May 19, 2023

Mental health lived experience crucial for carers to provide effective care and advocacy

lived mental health experience
Mental illness may be more common among older Australians, particularly older carers, people in hospital, people living in residential aged care and people with dementia. [Source: Shutterstock]

Experts at the University of South Australia (UniSA) who published a new spotlight report on the Australian mental health and suicide prevention system said that lived experience can facilitate a better balance between the needs of consumers, carers and mental health professionals.

The report follows $586.9 million of funding in the latest Federal Budget being allocated to overhaul Australia’s mental health system.

With this data and financial backing in mind, UniSA academics hope the report will prompt the creation of a National Mental Health Commission.

Australia’s representative to the International Association for Suicide Prevention and Director of UniSA’s Mental Health and Suicide Prevention Research and Education Group, Professor Nicholas Procter, said that carers, providers and other clinical staff with lived experience will improve the quality of decision-making and credibility of their perspectives.

He said care can be particularly complex as staff are supporting clients who have very significant mental health conditions. 

Systems need to provide care that responds to drivers of distress, the wishes of the person, care that builds clients’ capacity and enables psychological safety for them, families and kin and staff.

“Leaders with lived and living experience – people who have a personal perspective and experiences of significant mental health and suicide-related issues and distress – are able to help design and build care systems because they have the unique wisdom and insights to offer. They can help balance clinical and consumer perspectives.”

The spotlight report leans into the importance of person-centred and consumer-directed care models that Aged Care Quality and Safety Commission have recommended in its final report. The report advocates for a co-designed system where care models work together to deliver consistently for aged care clients and their loved ones.

The models work from the person’s own story and wishes, include their whole life needs and involve family or carers in decision-making. Consumer-driven care gives clients greater decision-making capabilities over the care they receive, allowing them to tailor care to meet their needs.

Co-researcher at UniSA, Dr Mark Loughhead, said that lived experience leadership will help services bring these care concepts to life.

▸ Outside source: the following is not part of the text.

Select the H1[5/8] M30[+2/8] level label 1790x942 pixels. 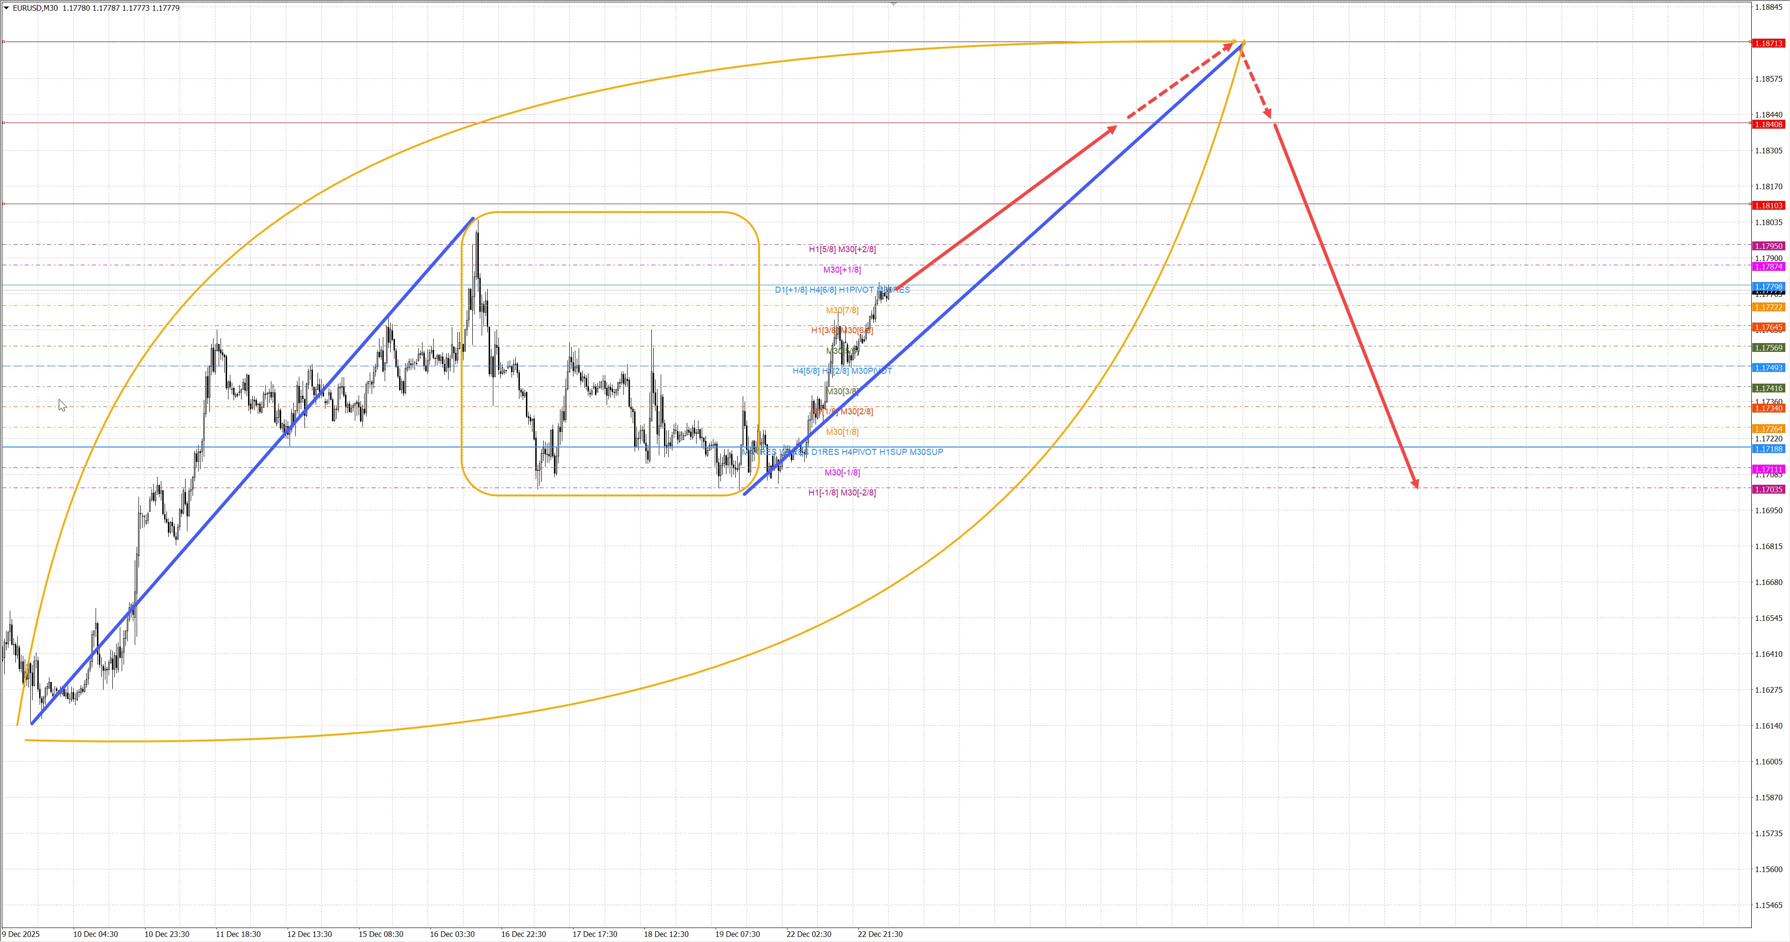[x=841, y=249]
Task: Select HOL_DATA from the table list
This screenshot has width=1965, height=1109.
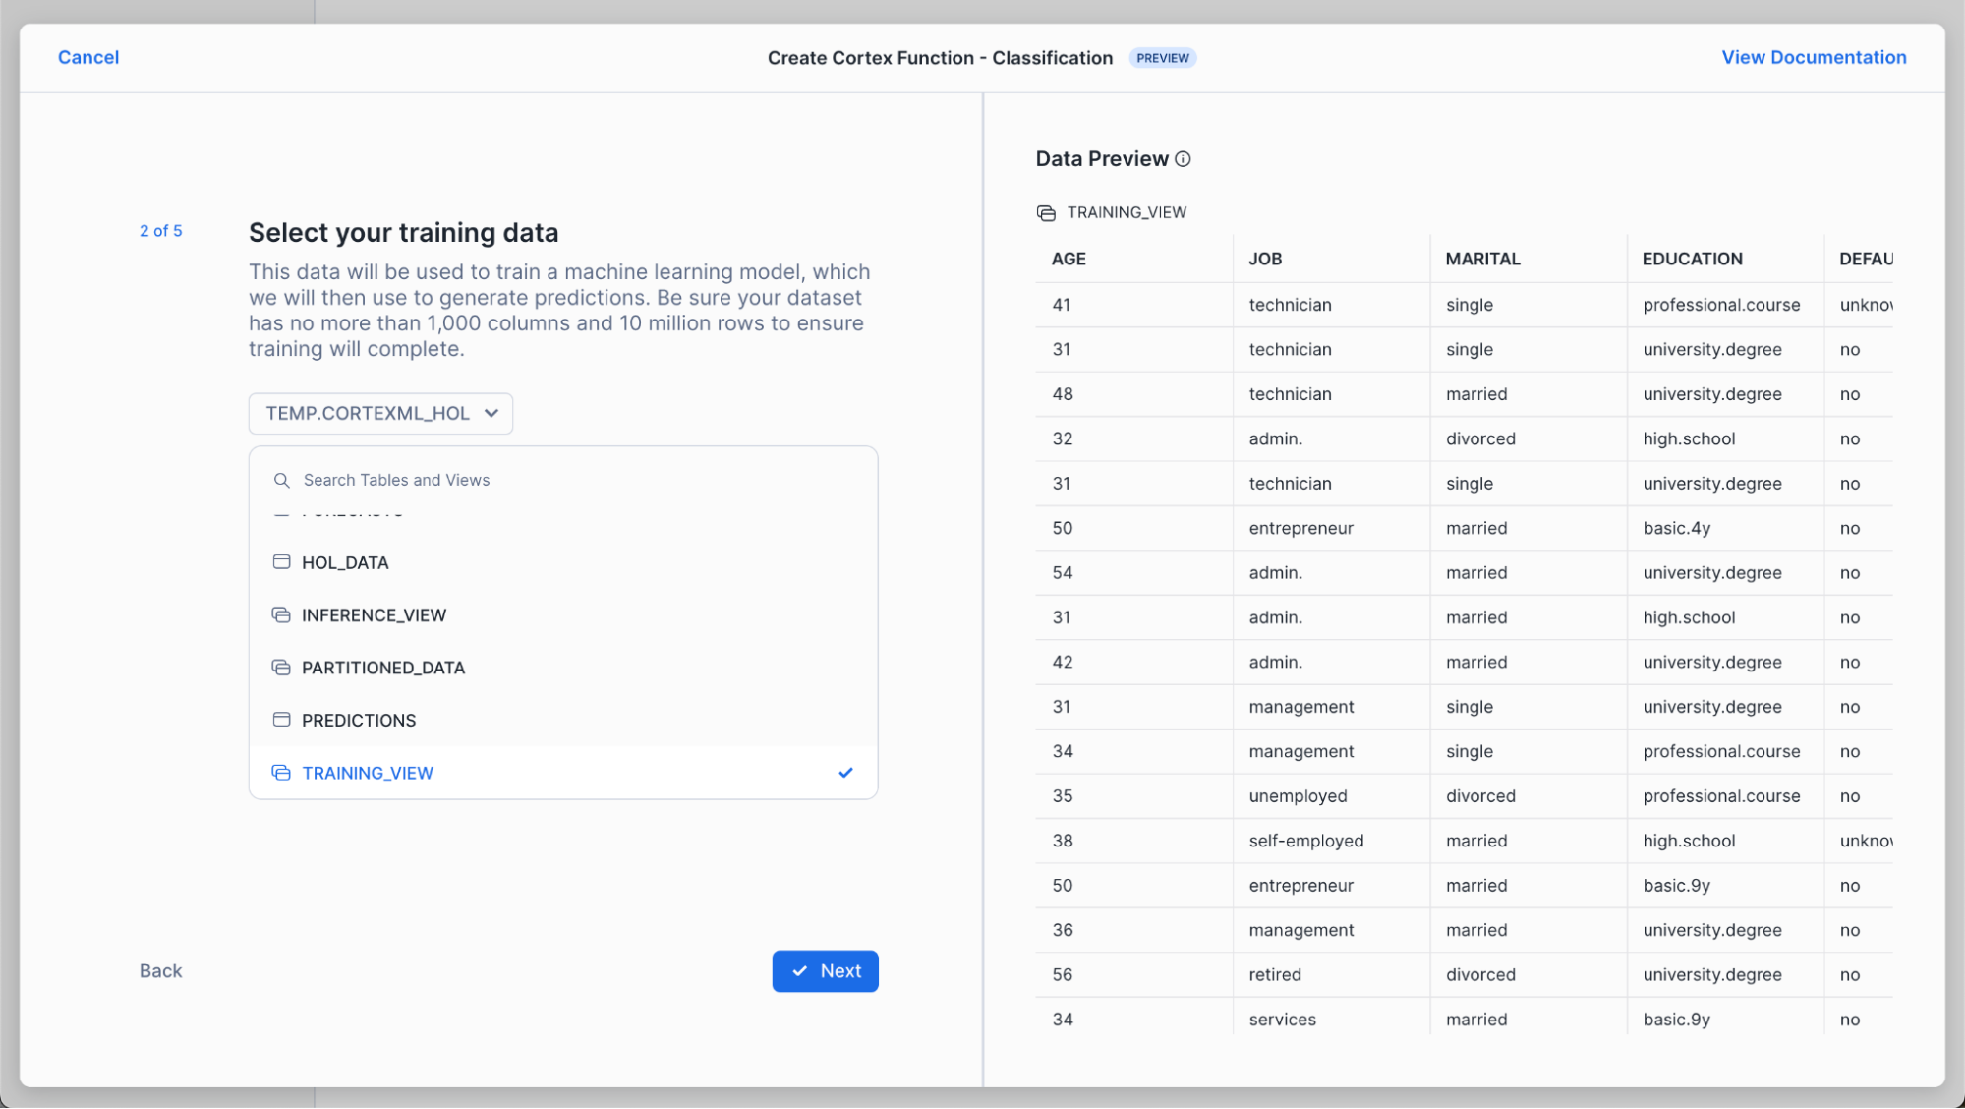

“[People who have a lived experience of mental health and recovery] are often more in tune with the different interests and conflicts within organisations and communities and can advocate for improved services,” said Dr Loughhead.

“Lived experience is all about promoting personhood and humanity. It challenges long-held stigmas associated with mental health to ensure we ‘see the person, not the label or work title’ which is a much more inclusive model of consumer care, and a best-practice initiative to deliver mental health supports.”